*Provided text*.
-- Opening Marker --
The easiest and most compelling case to consider is the patient whose relatives fully support the proposed euthanasia. There is no suggestion that the relatives are exerting undue influence on the patient for their own self-interested reasons.
There are good palliative care facilities available, so it is not as if the patient is under duress, feeling that she has no option but death. The patient has a good and trusting relationship with her medical team. Under existing law and policy, there is every prospect that such a patient will be euthanised or at least given increased doses of pain relief which will hasten death.
The law can and should provide brightline solutions, or at least firm parameters within which the dying, their loved ones and their care providers can negotiate dying and death.
If there is to be any move towards the legalisation of euthanasia, there will be considerable difficulty in setting criteria and safeguards. It is all very well restricting its availability to the competent, but what of the claim of the person who says, “I am now competent but I am not yet ready to die. Soon I will be incompetent and I want to have made a binding decision consenting to euthanasia once I have lost my competence. I do not want to go earlier than I need. But I do want to go once I am no longer competent.”
Inevitably there will be some individuals who, in the transition to incompetence or dementia, will have changed their flickering minds and decided to cling to life for all that it is worth. At their moment of greatest vulnerability, the law will be invoked with a presumption that their earlier option for death is now binding and unreviewable.
The late American physician-ethicist Ed Pellegrino once pointed out:1
“The slippery slope is not a myth. Historically it has been a reality in world affairs. Once a moral precept is breached, a psychological and logical process is set in motion which follows what I would call the law of infinite regress of moral exceptions. One exception leads logically and psychologically to another. In small increments a moral norm eventually obliterates itself. The process always begins with some putative good reason, like compassion, freedom of choice, or liberty. By small increments it overwhelms its own justifications.”
-- Closing Marker --
*Source data*.
-- Opening Marker --
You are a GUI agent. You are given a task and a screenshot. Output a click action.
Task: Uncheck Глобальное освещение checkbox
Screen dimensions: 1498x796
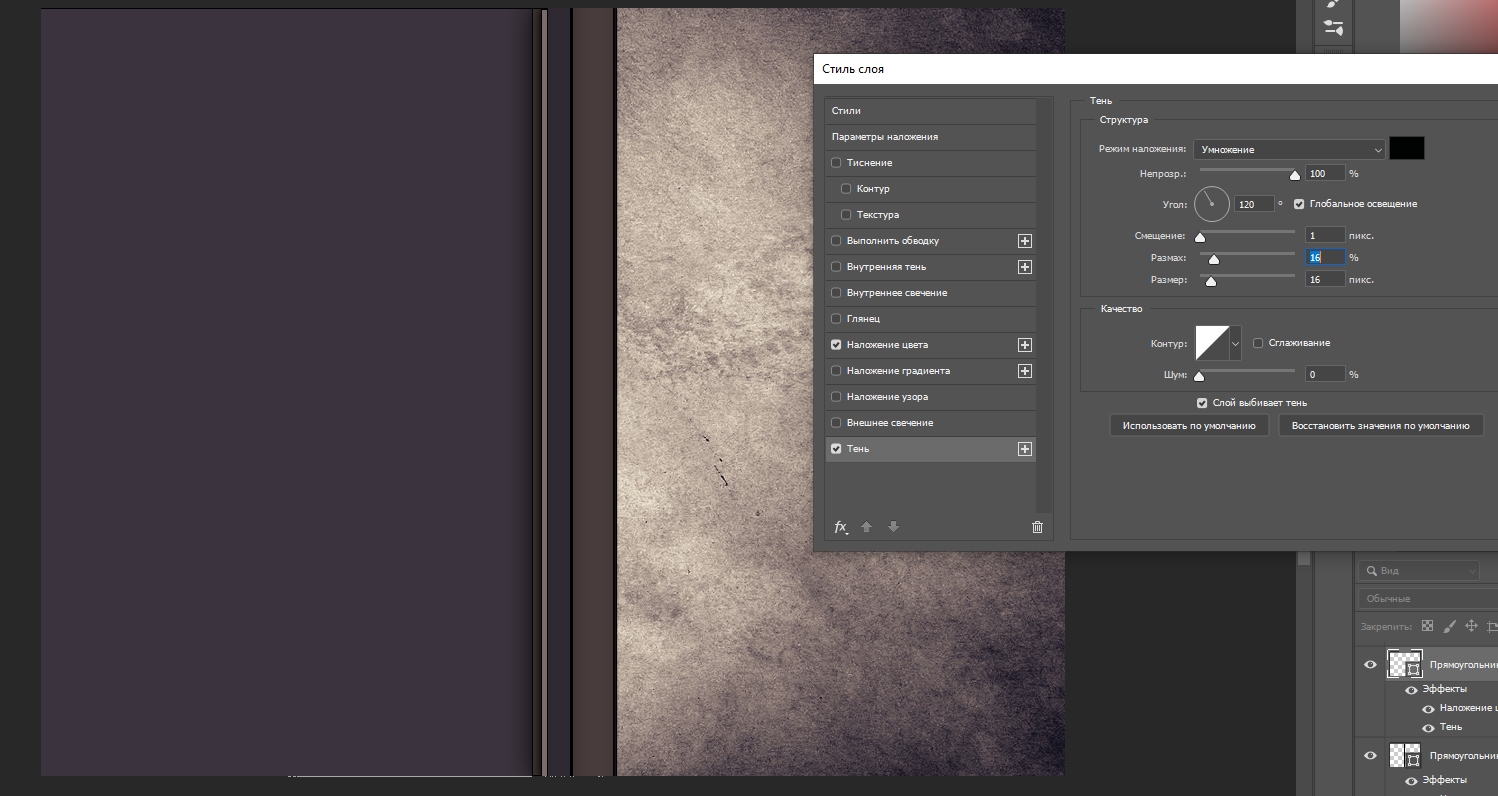click(x=1299, y=204)
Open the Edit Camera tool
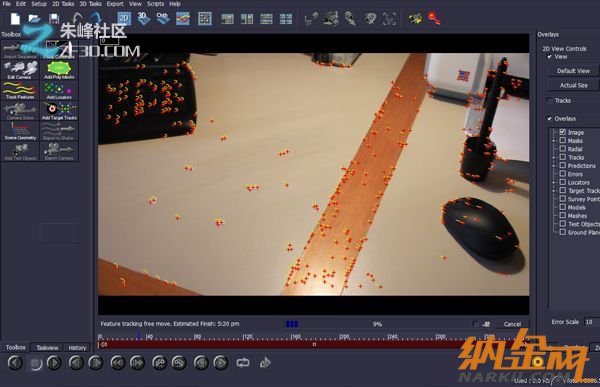Image resolution: width=600 pixels, height=387 pixels. point(20,70)
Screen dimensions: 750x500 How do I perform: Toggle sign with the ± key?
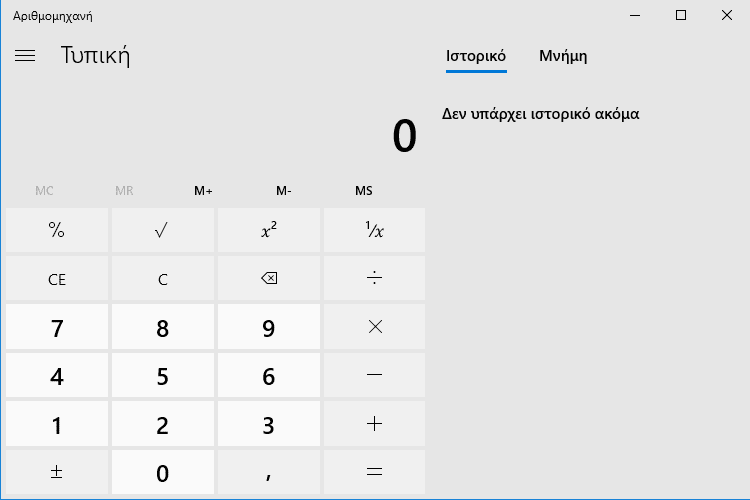pyautogui.click(x=57, y=472)
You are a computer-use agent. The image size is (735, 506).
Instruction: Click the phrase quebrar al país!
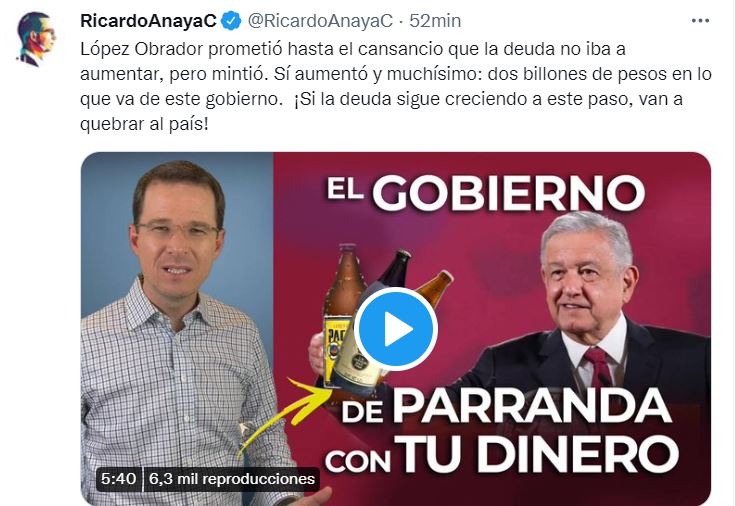(x=143, y=124)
-- Closing Marker --
Resume the passage on legalizing euthanasia, picking up after the quotation from Ed Pellegrino that closes it.

It is questionable whether we have enough in our philosophical toolbox when dealing with difficult new social questions if the only instruments available are autonomy, human rights and non-discrimination. All those involved at the table of public negotiation (regardless of their comprehensive world views, whether religious or not) are entitled to express scepticism about the adequate testing of any new proposal and to seek answers to the likely next steps should the proposal be implemented.
They are also entitled to agitate the question of whether the proposal is ethically sound according to the diverse ethical views held in the community. Our parliaments need to set some bright-line solutions or firm parameters to guide us all at those most perplexing times when we are at the death bed, whether it be ours or our loved one’s.
Fr Frank Brennan SJ AO is an Australian Jesuit priest, human rights lawyer and academic.
This article first appeared on pages 24-25 of the October 2019 edition of Proctor.
1 Edward Pellegrino, ‘Physician-Assisted Suicide and Euthanasia: Rebuttals – The Moral Prohibition Remains’, Journal of Medicine and Philosophy, 26/1 (2001): 93–100 at 98.